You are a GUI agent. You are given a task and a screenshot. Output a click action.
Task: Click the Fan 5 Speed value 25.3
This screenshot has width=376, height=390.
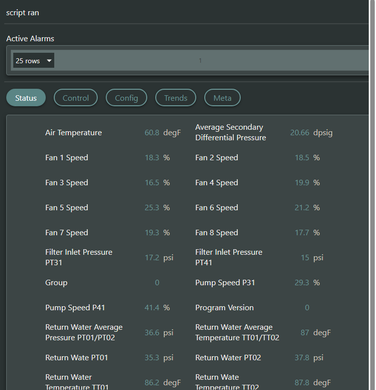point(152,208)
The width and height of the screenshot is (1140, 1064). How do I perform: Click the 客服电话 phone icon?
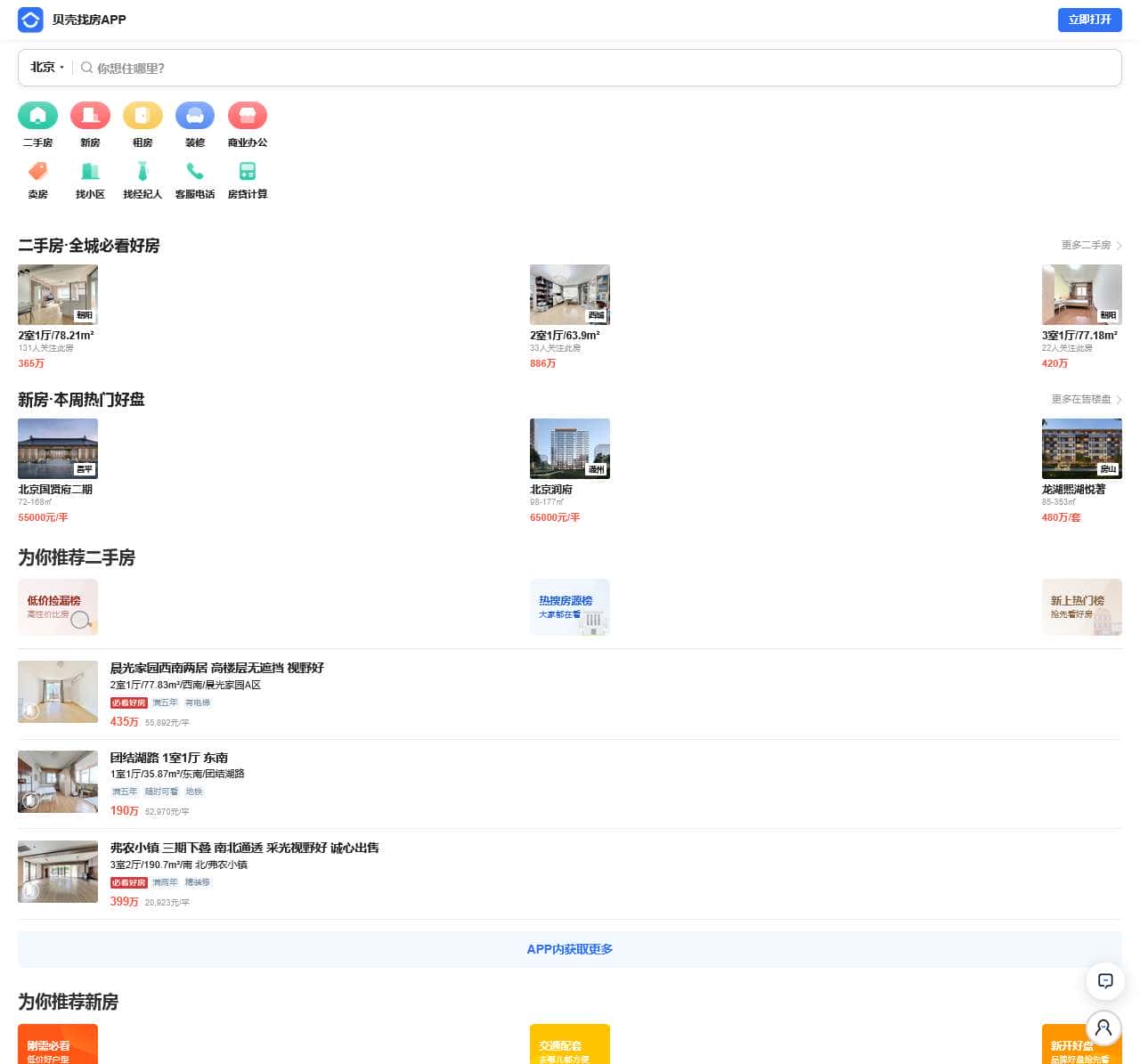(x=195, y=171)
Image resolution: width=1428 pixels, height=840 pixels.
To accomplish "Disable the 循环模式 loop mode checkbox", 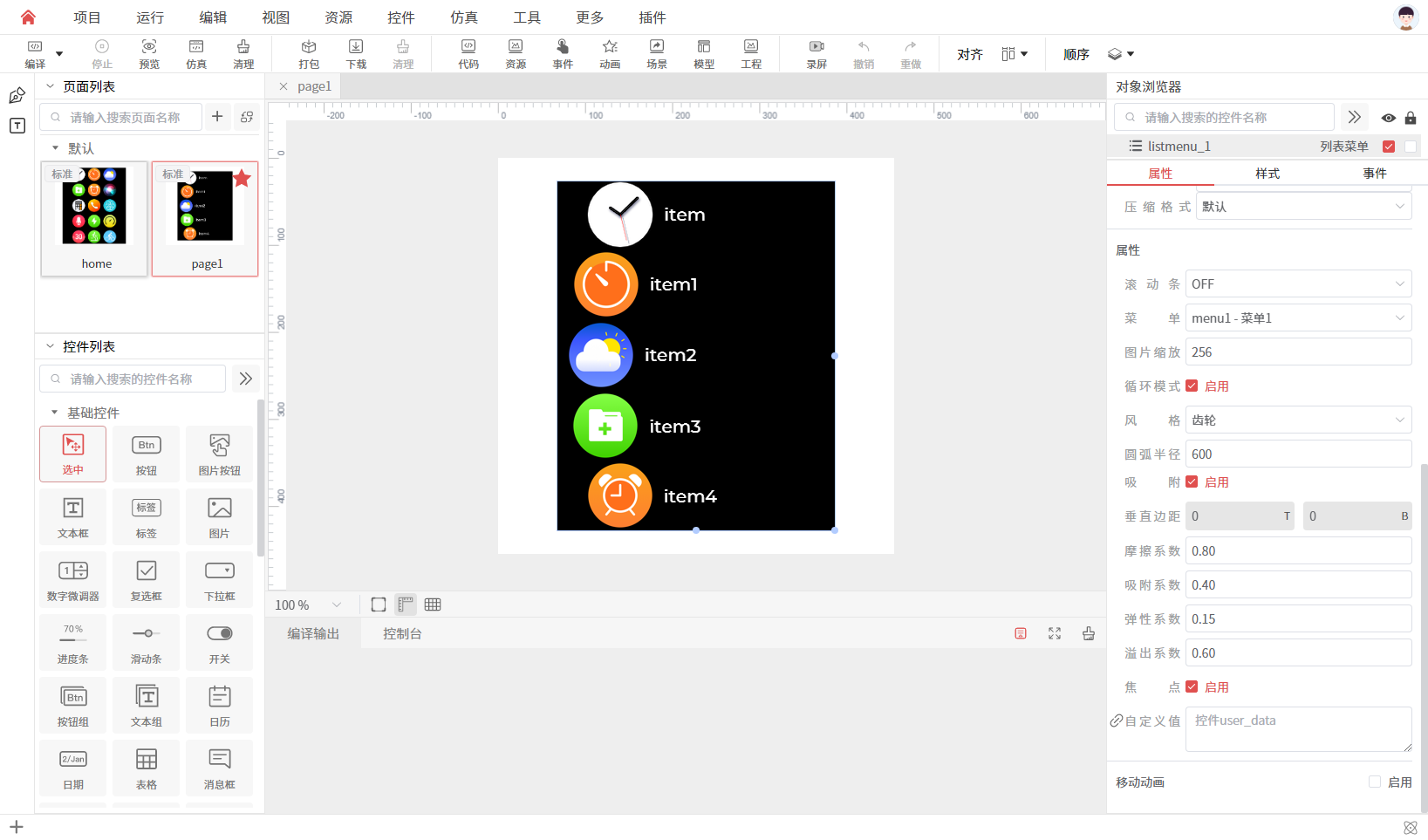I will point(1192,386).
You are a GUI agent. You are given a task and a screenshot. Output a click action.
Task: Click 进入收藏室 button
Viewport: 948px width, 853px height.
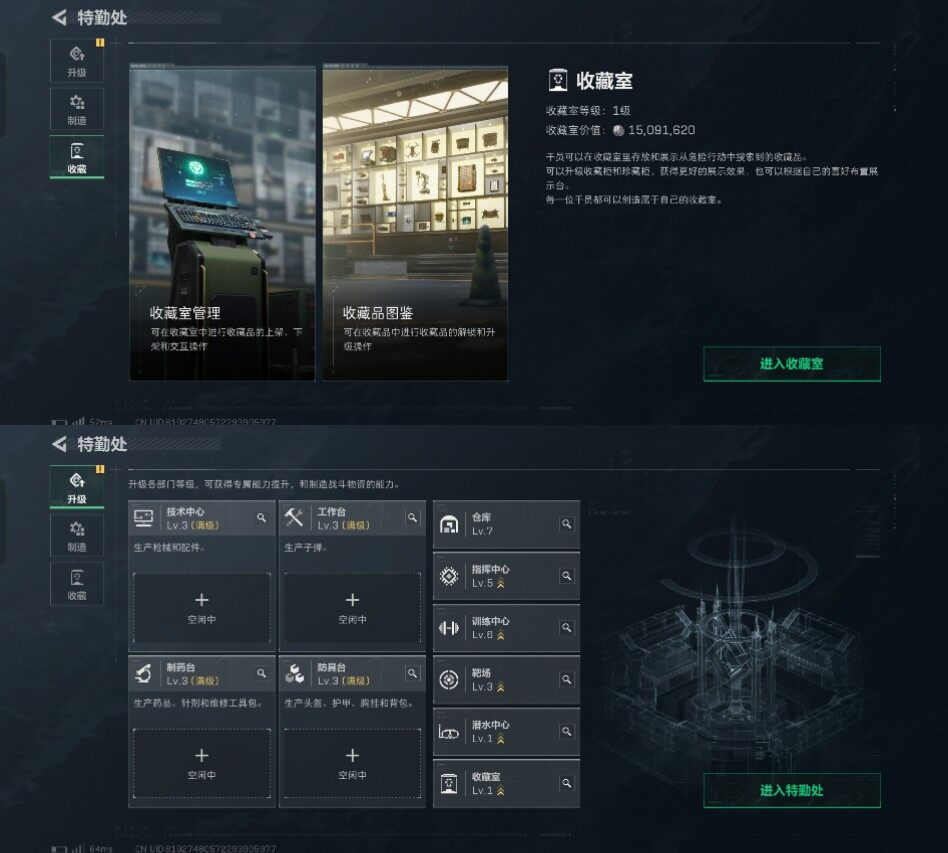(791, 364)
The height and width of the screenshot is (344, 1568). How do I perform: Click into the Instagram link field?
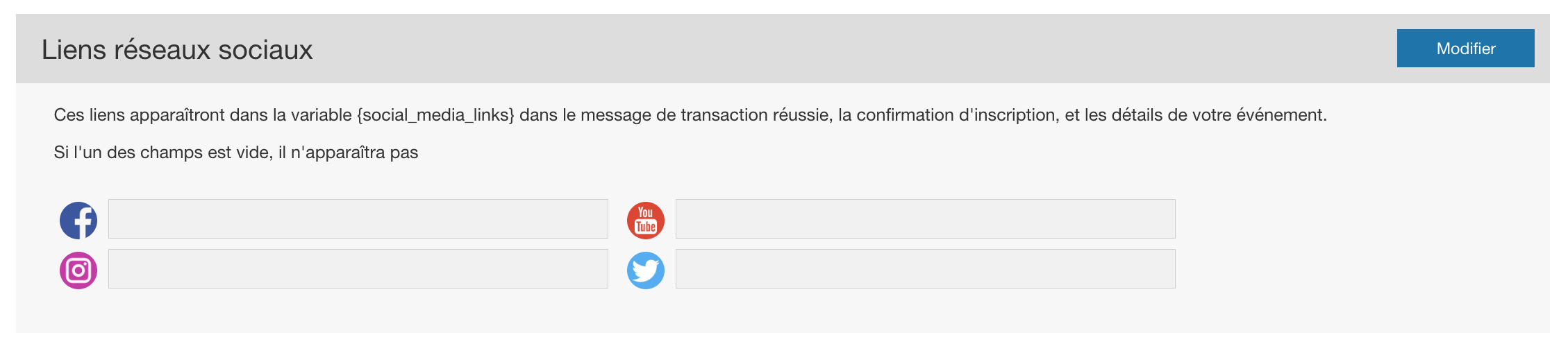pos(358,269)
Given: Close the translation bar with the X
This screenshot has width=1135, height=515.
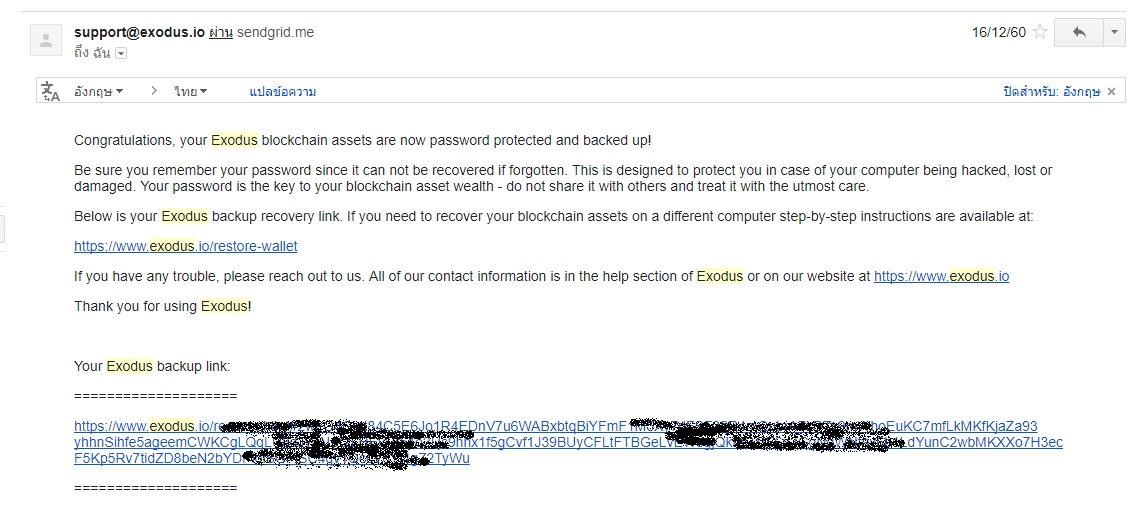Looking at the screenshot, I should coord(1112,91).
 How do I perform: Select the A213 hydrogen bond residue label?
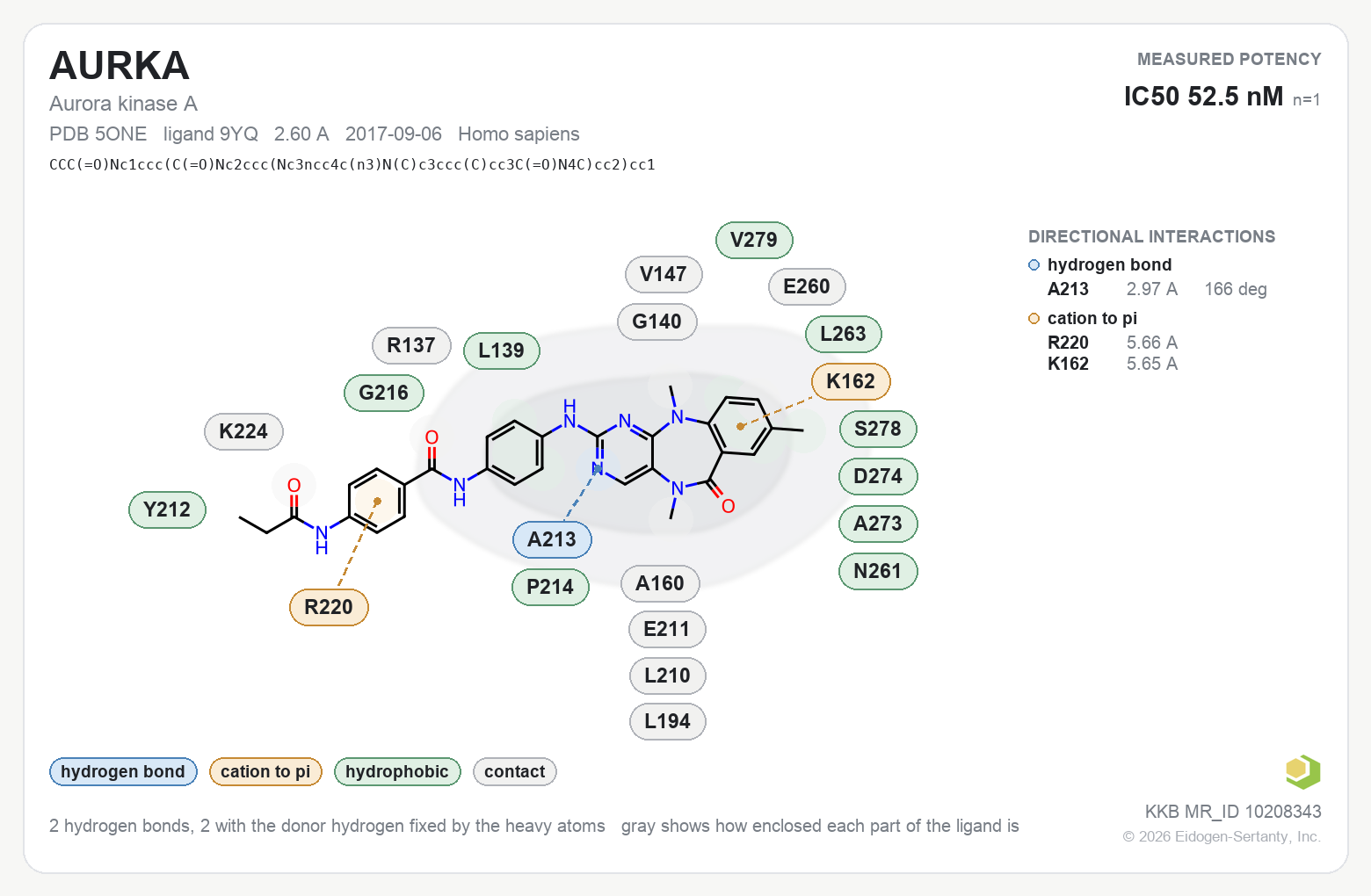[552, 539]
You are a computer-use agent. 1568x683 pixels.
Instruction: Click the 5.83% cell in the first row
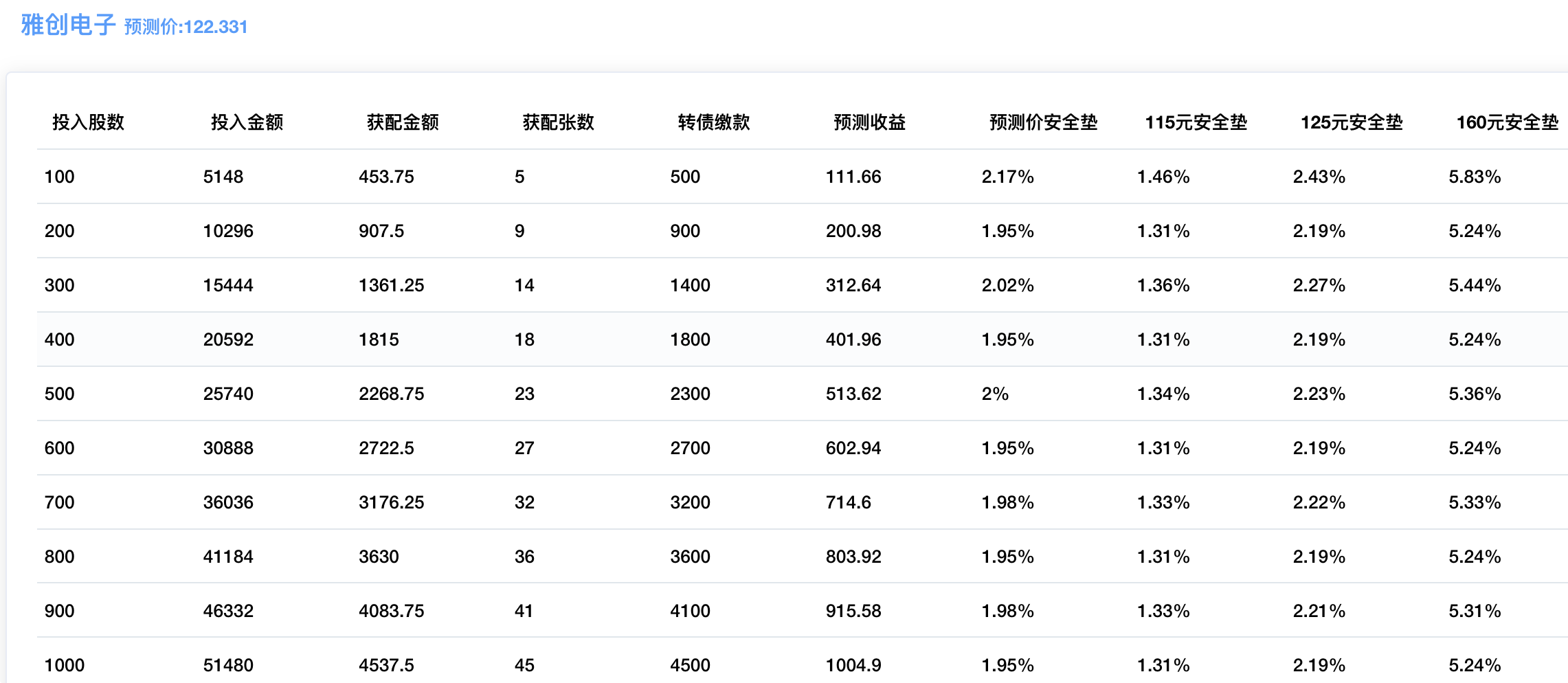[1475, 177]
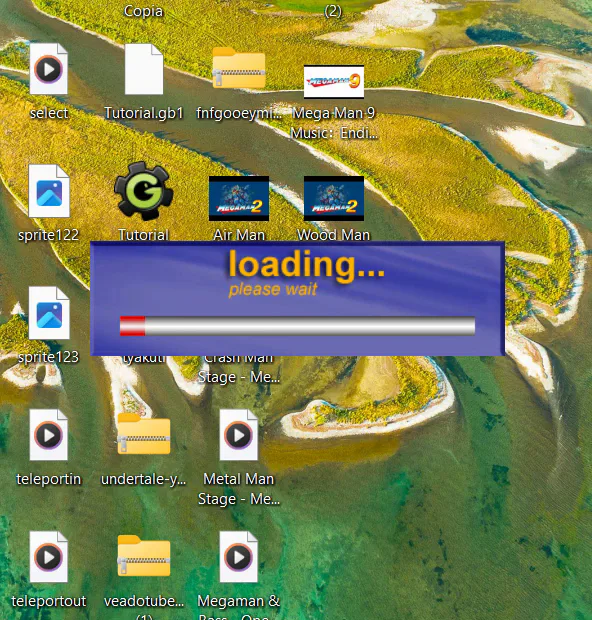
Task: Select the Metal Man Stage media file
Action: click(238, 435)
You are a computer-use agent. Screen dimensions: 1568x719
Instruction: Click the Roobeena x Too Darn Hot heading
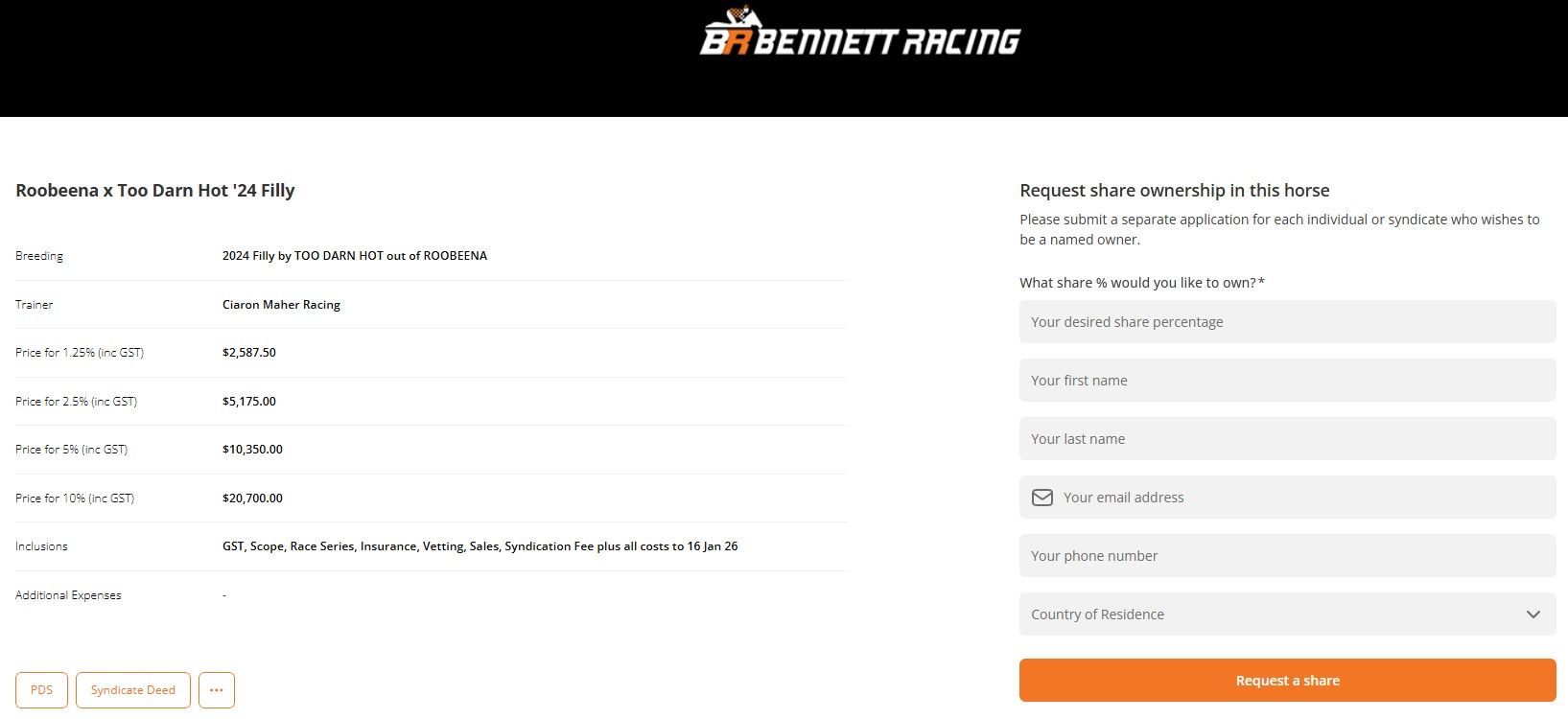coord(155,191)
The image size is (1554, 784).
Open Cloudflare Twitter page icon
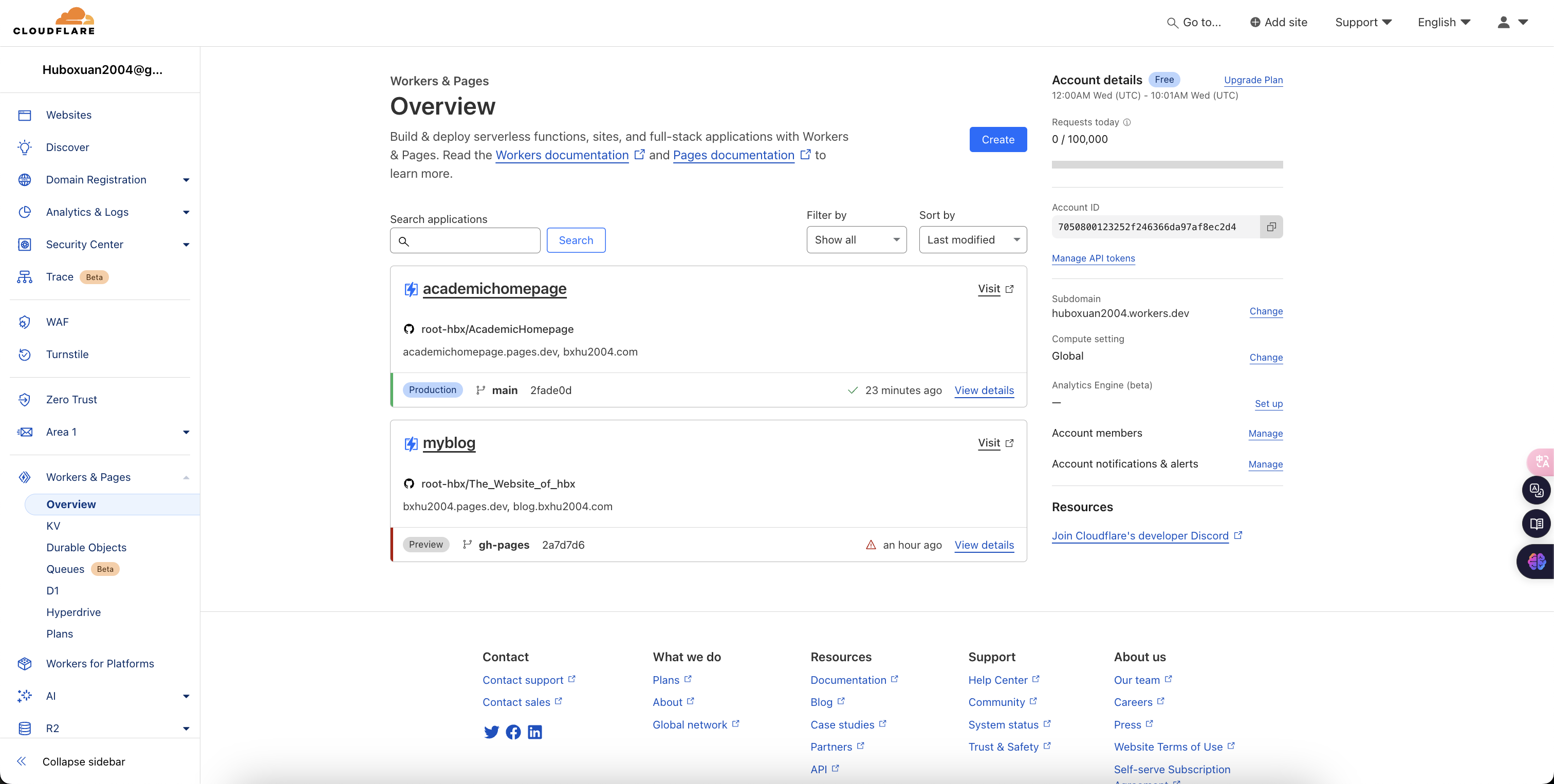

Task to complete: Please pick out every line of the records that contains the word "width" and copy each such line in full.

Problem solution:
This screenshot has width=376, height=390.
The width and height of the screenshot is (1140, 1064). How do I perform: Click the 客服电话 phone icon?
Image resolution: width=1428 pixels, height=840 pixels.
Viewport: 948px width, 853px height.
The height and width of the screenshot is (344, 1568). How do I perform: Click into the Instagram link field?
This screenshot has width=1135, height=515.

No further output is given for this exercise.